The September edition was released on 2024-09-25.

Ferns were last imported 18th September and in July before that:

image

The fern sectors were synced last on the 30th September: https://api.checklistbank.org/dataset/3/sector/sync?datasetKey=1140 datasetAttempt: 66 # this is the version of the dataset import: https://api.checklistbank.org/dataset/1140/66.json

Before that on the 9th of July. datasetAttempt: 65 https://api.checklistbank.org/dataset/1140/65.json

The metadata for import 65 indeed looks odd:

"attempt":65,
"issued":"2024-09-18",
"version":"24.9, Sep 2024",
"created":"2024-09-18T14:01:09.739245",
"imported":"2024-07-08T14:10:37.195155"

@yroskov this problem was never mentioned to me before and I am very surprised to see this now. It was working now for more than 2 years.f

yroskov commented 1 month ago

The fern sectors were synced last on the 30th September Yes, it is my today's work for CoL of October

this problem was never mentioned to me before and I am very surprised to see this now. It was working now for more than 2 years.f

I raised this many times during our stands up... (especially, in relation to IRMNG)

mdoering commented 1 month ago

I believe I know what's going on. If you download the last archives they all lack metadata! That must be linked into wrong archival of metadata versions. I will look more into this tomorrow

mdoering commented 1 month ago

I raised this many times during our stands up... (especially, in relation to IRMNG)

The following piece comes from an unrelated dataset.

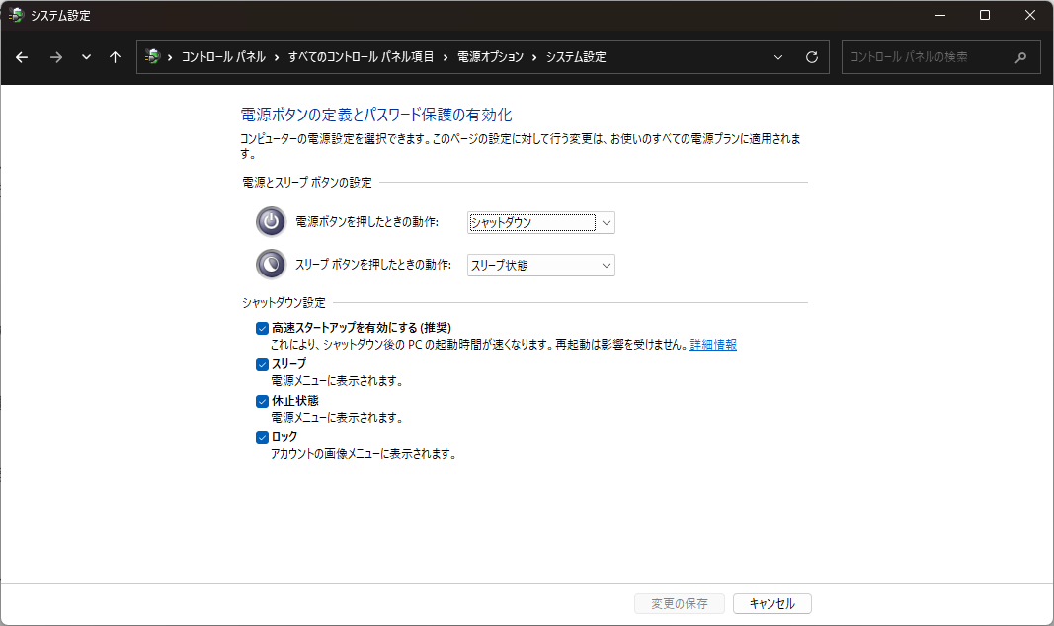
Task: Uncheck the スリープ checkbox
Action: [262, 364]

Can you point me to an old issue please?

mdoering commented 1 month ago

Dataset metadata is only archived during imports, i.e. when no metadata is included in the archive there won't be any archival. And as the dataset metadata version is tied to the import attempt, it requires considerable refactoring to change that. The idea was that we do not want to archive every manual edit that is being done on a dataset, but instead allow manual changes via the UI or API to happen and only write a final version to the archive when a new one, through an import, shows up.

It seems we now rather need an independent metadata versioning system that has its own version number and will be triggered to archive a version when:

Every import and sync would then refer to a specific metadata version which can be retrieved from the archive.

mdoering commented 1 month ago

@yroskov @gdower a quick fix from my side is not possible, this will take longer. Maybe we can add metadata.yaml files to these sources?

yroskov commented 1 month ago

Maybe we can add metadata.yaml files to these sources?

Unfortunately, this can happen with any source. For example, quite often we get a notification about a new ITIS and do an import a few days before the release, without including that update in the release.

...and this happen to almost all GSDs imported by "third parties" out of our control, e.g. WCVP, WFO, Bryonames, all Lepidoptera, etc.

mdoering commented 1 month ago

but datasets with metadata in imports are versioned fine, they are not a problem!